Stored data
______________________________
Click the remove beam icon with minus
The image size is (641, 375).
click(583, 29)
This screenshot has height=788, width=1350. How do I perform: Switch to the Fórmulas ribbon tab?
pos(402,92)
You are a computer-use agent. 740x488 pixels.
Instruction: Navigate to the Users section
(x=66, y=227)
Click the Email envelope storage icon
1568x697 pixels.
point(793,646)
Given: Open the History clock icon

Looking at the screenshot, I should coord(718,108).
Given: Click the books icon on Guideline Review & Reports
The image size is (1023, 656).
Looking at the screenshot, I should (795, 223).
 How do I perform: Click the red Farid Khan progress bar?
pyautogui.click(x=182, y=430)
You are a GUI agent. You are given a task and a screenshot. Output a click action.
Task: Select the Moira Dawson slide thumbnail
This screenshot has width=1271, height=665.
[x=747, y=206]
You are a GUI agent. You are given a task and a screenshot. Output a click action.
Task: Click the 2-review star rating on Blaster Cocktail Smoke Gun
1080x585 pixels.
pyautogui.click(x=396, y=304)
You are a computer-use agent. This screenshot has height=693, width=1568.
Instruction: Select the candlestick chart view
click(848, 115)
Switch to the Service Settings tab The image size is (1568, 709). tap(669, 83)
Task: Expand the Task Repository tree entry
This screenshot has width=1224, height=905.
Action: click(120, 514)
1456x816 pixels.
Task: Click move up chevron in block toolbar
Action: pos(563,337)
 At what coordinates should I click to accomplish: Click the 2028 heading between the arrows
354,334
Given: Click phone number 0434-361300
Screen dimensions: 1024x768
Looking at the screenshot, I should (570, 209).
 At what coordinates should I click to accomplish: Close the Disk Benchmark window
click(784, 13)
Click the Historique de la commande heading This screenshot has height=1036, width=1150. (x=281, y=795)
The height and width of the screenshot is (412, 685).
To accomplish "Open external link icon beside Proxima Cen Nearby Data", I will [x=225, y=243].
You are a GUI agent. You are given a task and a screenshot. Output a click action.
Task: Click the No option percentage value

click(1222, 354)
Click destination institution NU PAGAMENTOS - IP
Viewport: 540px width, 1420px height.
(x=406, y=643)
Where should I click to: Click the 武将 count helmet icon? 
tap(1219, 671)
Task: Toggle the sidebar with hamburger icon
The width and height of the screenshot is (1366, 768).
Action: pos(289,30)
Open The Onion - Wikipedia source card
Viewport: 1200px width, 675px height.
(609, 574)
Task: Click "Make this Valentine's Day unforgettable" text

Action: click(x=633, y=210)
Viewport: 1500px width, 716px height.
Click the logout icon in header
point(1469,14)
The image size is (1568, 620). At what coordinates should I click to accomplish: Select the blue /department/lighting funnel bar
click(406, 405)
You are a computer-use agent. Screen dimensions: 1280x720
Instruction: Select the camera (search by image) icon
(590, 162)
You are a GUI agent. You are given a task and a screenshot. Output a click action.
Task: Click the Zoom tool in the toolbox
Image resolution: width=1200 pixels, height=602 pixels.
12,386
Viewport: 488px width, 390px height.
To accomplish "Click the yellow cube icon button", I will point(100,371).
______________________________
● To do:
Write out the entries in full, exactly as given.

● Result for this exercise:
Click the remove beam icon with minus
The image size is (641, 375).
click(583, 29)
This screenshot has height=788, width=1350. How do I perform: Switch to the Fórmulas ribbon tab?
pos(402,92)
You are a computer-use agent. 740x488 pixels.
Instruction: Navigate to the Users section
(x=66, y=227)
Click the Email envelope storage icon
1568x697 pixels.
point(793,646)
Given: Open the History clock icon

Looking at the screenshot, I should coord(718,108).
Given: Click the books icon on Guideline Review & Reports
The image size is (1023, 656).
Looking at the screenshot, I should (795, 223).
 How do I perform: Click the red Farid Khan progress bar?
pyautogui.click(x=182, y=430)
You are a GUI agent. You are given a task and a screenshot. Output a click action.
Task: Select the Moira Dawson slide thumbnail
This screenshot has width=1271, height=665.
[x=747, y=206]
You are a GUI agent. You are given a task and a screenshot. Output a click action.
Task: Click the 2-review star rating on Blaster Cocktail Smoke Gun
1080x585 pixels.
pyautogui.click(x=396, y=304)
You are a computer-use agent. This screenshot has height=693, width=1568.
Instruction: Select the candlestick chart view
click(848, 115)
Switch to the Service Settings tab The image size is (1568, 709). tap(669, 83)
Task: Expand the Task Repository tree entry
This screenshot has width=1224, height=905.
Action: click(120, 514)
1456x816 pixels.
Task: Click move up chevron in block toolbar
Action: pos(563,337)
 At what coordinates should I click to accomplish: Click the 2028 heading between the arrows
354,334
Given: Click phone number 0434-361300
Screen dimensions: 1024x768
Looking at the screenshot, I should (570, 209).
 At what coordinates should I click to accomplish: Close the Disk Benchmark window
click(784, 13)
Click the Historique de la commande heading This screenshot has height=1036, width=1150. (x=281, y=795)
The height and width of the screenshot is (412, 685).
To accomplish "Open external link icon beside Proxima Cen Nearby Data", I will [x=225, y=243].
You are a GUI agent. You are given a task and a screenshot. Output a click action.
Task: Click the No option percentage value

click(1222, 354)
Click destination institution NU PAGAMENTOS - IP
Viewport: 540px width, 1420px height.
(x=406, y=643)
Where should I click to: Click the 武将 count helmet icon? 
tap(1219, 671)
Task: Toggle the sidebar with hamburger icon
The width and height of the screenshot is (1366, 768).
Action: pos(289,30)
Open The Onion - Wikipedia source card
Viewport: 1200px width, 675px height.
(609, 574)
Task: Click "Make this Valentine's Day unforgettable" text

Action: click(x=633, y=210)
Viewport: 1500px width, 716px height.
Click the logout icon in header
point(1469,14)
The image size is (1568, 620). At what coordinates should I click to accomplish: Select the blue /department/lighting funnel bar
click(406, 405)
You are a computer-use agent. Screen dimensions: 1280x720
Instruction: Select the camera (search by image) icon
(590, 162)
You are a GUI agent. You are given a task and a screenshot. Output a click action.
Task: Click the Zoom tool in the toolbox
Image resolution: width=1200 pixels, height=602 pixels.
12,386
Viewport: 488px width, 390px height.
To accomplish "Click the yellow cube icon button", I will point(100,371).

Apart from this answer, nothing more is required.